(Stored records)
—————
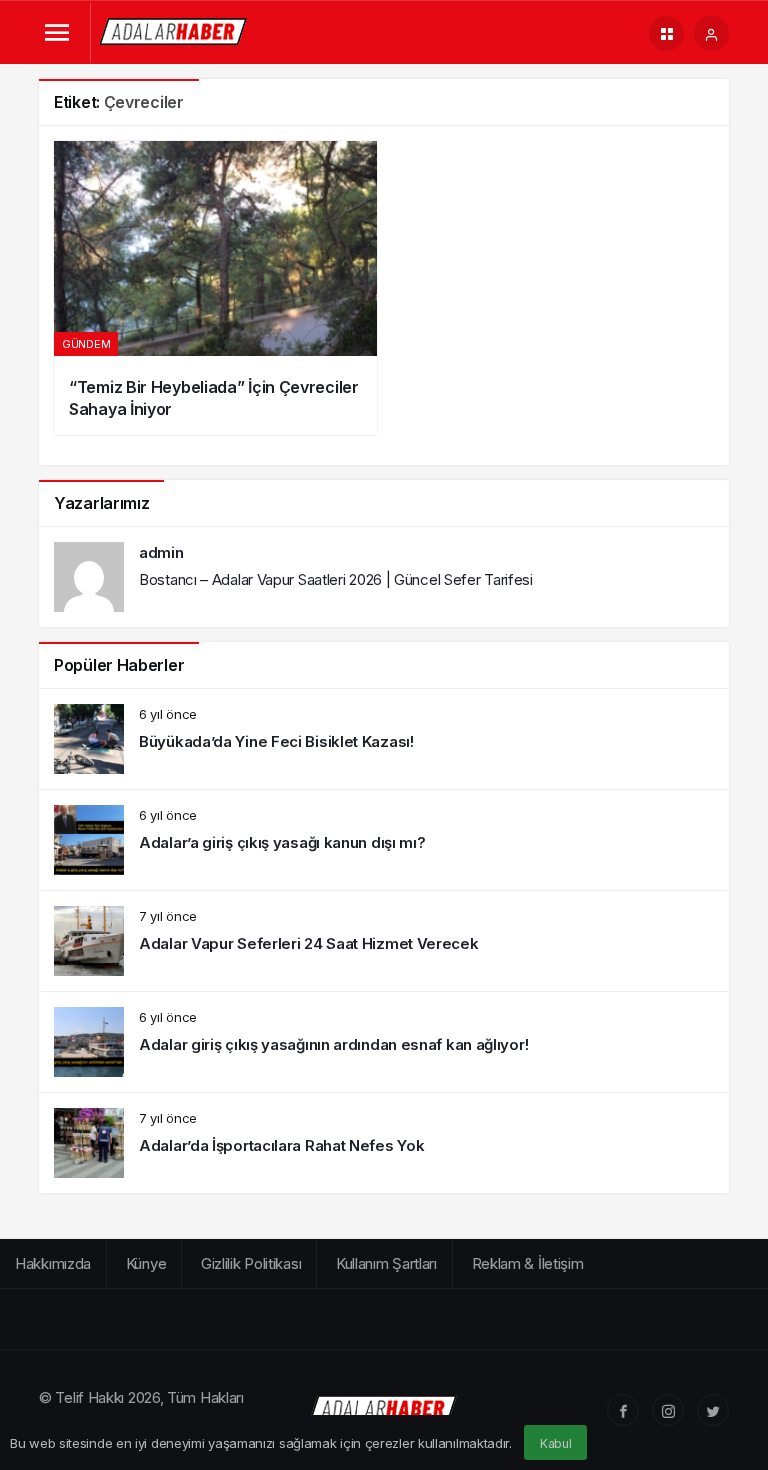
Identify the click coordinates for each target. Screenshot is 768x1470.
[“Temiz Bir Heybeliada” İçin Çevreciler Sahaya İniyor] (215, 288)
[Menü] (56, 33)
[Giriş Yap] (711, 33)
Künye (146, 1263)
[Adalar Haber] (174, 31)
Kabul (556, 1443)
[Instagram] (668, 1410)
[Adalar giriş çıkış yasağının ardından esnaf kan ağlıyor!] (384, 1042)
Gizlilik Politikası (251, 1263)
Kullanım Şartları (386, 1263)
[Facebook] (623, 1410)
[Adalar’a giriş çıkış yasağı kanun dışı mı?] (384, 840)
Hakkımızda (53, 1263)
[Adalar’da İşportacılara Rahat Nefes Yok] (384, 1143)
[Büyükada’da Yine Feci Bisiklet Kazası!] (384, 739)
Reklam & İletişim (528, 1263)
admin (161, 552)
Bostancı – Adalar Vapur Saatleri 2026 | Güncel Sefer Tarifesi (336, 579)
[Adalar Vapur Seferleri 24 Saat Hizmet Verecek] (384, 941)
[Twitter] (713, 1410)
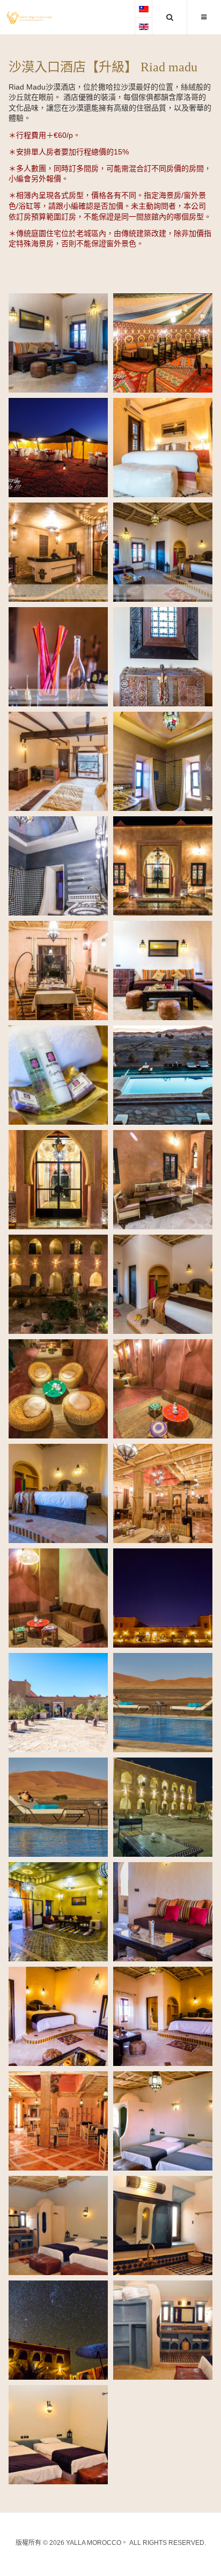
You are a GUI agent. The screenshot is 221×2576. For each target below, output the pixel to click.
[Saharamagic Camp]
—————
* **Assignment**:
Give back the records above exactly. Pictures stay out.

* **Written reply**:
Identify the click coordinates for each target. Screenshot is 768x1470.
[“Temiz Bir Heybeliada” İçin Çevreciler Sahaya İniyor] (215, 288)
[Menü] (56, 33)
[Giriş Yap] (711, 33)
Künye (146, 1263)
[Adalar Haber] (174, 31)
Kabul (556, 1443)
[Instagram] (668, 1410)
[Adalar giriş çıkış yasağının ardından esnaf kan ağlıyor!] (384, 1042)
Gizlilik Politikası (251, 1263)
Kullanım Şartları (386, 1263)
[Facebook] (623, 1410)
[Adalar’a giriş çıkış yasağı kanun dışı mı?] (384, 840)
Hakkımızda (53, 1263)
[Adalar’da İşportacılara Rahat Nefes Yok] (384, 1143)
[Büyükada’da Yine Feci Bisiklet Kazası!] (384, 739)
Reklam & İletişim (528, 1263)
admin (161, 552)
Bostancı – Adalar Vapur Saatleri 2026 | Güncel Sefer Tarifesi (336, 579)
[Adalar Vapur Seferleri 24 Saat Hizmet Verecek] (384, 941)
[Twitter] (713, 1410)
You are a GUI agent. The screenshot is 221×2576. For each target below, output the pixel to click.
[Saharamagic Camp]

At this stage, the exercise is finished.